• **About this task**
Repeat the data in full. Every line must match.

• **Stored data entries**
——

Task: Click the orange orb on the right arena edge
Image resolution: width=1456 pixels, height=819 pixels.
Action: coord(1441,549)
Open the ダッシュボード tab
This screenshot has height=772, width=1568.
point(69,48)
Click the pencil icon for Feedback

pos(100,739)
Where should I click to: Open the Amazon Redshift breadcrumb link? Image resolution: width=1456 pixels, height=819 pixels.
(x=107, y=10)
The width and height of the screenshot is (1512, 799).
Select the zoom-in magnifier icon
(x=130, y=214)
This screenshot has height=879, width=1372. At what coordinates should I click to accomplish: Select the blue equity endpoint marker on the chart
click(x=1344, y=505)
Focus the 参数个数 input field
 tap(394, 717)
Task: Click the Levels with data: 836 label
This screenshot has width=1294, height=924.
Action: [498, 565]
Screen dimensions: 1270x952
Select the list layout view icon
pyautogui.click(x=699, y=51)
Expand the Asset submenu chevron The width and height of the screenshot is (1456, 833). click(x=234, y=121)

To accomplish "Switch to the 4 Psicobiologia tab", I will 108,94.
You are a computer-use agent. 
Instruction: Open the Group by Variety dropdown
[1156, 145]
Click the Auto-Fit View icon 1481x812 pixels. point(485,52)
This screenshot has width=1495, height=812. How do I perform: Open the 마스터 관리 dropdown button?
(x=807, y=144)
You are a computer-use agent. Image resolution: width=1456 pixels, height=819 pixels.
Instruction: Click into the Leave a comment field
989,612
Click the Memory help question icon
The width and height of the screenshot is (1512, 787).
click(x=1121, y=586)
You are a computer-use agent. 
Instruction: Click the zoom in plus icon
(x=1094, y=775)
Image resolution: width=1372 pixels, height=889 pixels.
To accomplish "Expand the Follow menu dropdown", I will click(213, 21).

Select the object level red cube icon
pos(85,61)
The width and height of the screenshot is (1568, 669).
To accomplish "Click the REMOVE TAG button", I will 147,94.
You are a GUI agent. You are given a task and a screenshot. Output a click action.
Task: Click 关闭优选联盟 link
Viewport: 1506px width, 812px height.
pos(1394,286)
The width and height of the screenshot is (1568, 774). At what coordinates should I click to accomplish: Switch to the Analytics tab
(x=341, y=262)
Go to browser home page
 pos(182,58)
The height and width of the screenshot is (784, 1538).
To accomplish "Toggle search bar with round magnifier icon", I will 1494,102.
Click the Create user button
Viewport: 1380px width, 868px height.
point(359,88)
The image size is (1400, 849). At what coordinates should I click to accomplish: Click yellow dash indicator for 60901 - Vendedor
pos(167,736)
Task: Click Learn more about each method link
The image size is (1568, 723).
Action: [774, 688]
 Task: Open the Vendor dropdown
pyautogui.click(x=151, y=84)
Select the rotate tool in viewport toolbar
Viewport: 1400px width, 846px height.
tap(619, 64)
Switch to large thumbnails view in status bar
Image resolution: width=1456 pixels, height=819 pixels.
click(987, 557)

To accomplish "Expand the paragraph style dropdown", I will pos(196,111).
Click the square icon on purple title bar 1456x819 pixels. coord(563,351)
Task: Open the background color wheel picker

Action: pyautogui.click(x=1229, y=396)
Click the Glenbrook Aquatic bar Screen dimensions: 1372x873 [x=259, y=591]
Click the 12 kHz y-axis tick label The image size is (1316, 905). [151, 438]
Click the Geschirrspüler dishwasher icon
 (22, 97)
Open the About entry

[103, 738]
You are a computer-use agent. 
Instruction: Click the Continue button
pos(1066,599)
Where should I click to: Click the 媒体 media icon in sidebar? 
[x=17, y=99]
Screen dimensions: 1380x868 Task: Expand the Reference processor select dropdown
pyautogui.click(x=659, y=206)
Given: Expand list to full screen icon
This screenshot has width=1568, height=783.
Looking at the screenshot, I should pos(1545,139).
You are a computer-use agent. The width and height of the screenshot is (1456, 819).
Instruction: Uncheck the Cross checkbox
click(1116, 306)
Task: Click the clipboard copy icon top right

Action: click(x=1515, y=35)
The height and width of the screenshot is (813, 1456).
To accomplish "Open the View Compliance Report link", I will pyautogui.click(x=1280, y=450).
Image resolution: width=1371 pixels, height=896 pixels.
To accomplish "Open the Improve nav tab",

——

• **Answer space**
Task: Click the orange orb on the right arena edge
Image resolution: width=1456 pixels, height=819 pixels.
Action: coord(1441,549)
Open the ダッシュボード tab
This screenshot has height=772, width=1568.
point(69,48)
Click the pencil icon for Feedback

pos(100,739)
Where should I click to: Open the Amazon Redshift breadcrumb link? Image resolution: width=1456 pixels, height=819 pixels.
(x=107, y=10)
The width and height of the screenshot is (1512, 799).
Select the zoom-in magnifier icon
(x=130, y=214)
This screenshot has height=879, width=1372. At what coordinates should I click to accomplish: Select the blue equity endpoint marker on the chart
click(x=1344, y=505)
Focus the 参数个数 input field
 tap(394, 717)
Task: Click the Levels with data: 836 label
This screenshot has width=1294, height=924.
Action: [498, 565]
Screen dimensions: 1270x952
Select the list layout view icon
pyautogui.click(x=699, y=51)
Expand the Asset submenu chevron The width and height of the screenshot is (1456, 833). click(x=234, y=121)

To accomplish "Switch to the 4 Psicobiologia tab", I will 108,94.
You are a computer-use agent. 
Instruction: Open the Group by Variety dropdown
[1156, 145]
Click the Auto-Fit View icon 1481x812 pixels. point(485,52)
This screenshot has width=1495, height=812. How do I perform: Open the 마스터 관리 dropdown button?
(x=807, y=144)
You are a computer-use agent. Image resolution: width=1456 pixels, height=819 pixels.
Instruction: Click into the Leave a comment field
989,612
Click the Memory help question icon
The width and height of the screenshot is (1512, 787).
click(x=1121, y=586)
You are a computer-use agent. 
Instruction: Click the zoom in plus icon
(x=1094, y=775)
Image resolution: width=1372 pixels, height=889 pixels.
To accomplish "Expand the Follow menu dropdown", I will click(213, 21).

Select the object level red cube icon
pos(85,61)
The width and height of the screenshot is (1568, 669).
To accomplish "Click the REMOVE TAG button", I will 147,94.
You are a GUI agent. You are given a task and a screenshot. Output a click action.
Task: Click 关闭优选联盟 link
Viewport: 1506px width, 812px height.
pos(1394,286)
The width and height of the screenshot is (1568, 774). At what coordinates should I click to accomplish: Switch to the Analytics tab
(x=341, y=262)
Go to browser home page
 pos(182,58)
The height and width of the screenshot is (784, 1538).
To accomplish "Toggle search bar with round magnifier icon", I will 1494,102.
Click the Create user button
Viewport: 1380px width, 868px height.
point(359,88)
The image size is (1400, 849). At what coordinates should I click to accomplish: Click yellow dash indicator for 60901 - Vendedor
pos(167,736)
Task: Click Learn more about each method link
The image size is (1568, 723).
Action: [774, 688]
 Task: Open the Vendor dropdown
pyautogui.click(x=151, y=84)
Select the rotate tool in viewport toolbar
Viewport: 1400px width, 846px height.
tap(619, 64)
Switch to large thumbnails view in status bar
Image resolution: width=1456 pixels, height=819 pixels.
click(987, 557)

To accomplish "Expand the paragraph style dropdown", I will pos(196,111).
Click the square icon on purple title bar 1456x819 pixels. coord(563,351)
Task: Open the background color wheel picker

Action: pyautogui.click(x=1229, y=396)
Click the Glenbrook Aquatic bar Screen dimensions: 1372x873 [x=259, y=591]
Click the 12 kHz y-axis tick label The image size is (1316, 905). [151, 438]
Click the Geschirrspüler dishwasher icon
 (22, 97)
Open the About entry

[103, 738]
You are a computer-use agent. 
Instruction: Click the Continue button
pos(1066,599)
Where should I click to: Click the 媒体 media icon in sidebar? 
[x=17, y=99]
Screen dimensions: 1380x868 Task: Expand the Reference processor select dropdown
pyautogui.click(x=659, y=206)
Given: Expand list to full screen icon
This screenshot has width=1568, height=783.
Looking at the screenshot, I should pos(1545,139).
You are a computer-use agent. The width and height of the screenshot is (1456, 819).
Instruction: Uncheck the Cross checkbox
click(1116, 306)
Task: Click the clipboard copy icon top right

Action: click(x=1515, y=35)
The height and width of the screenshot is (813, 1456).
To accomplish "Open the View Compliance Report link", I will pyautogui.click(x=1280, y=450).
Image resolution: width=1371 pixels, height=896 pixels.
To accomplish "Open the Improve nav tab",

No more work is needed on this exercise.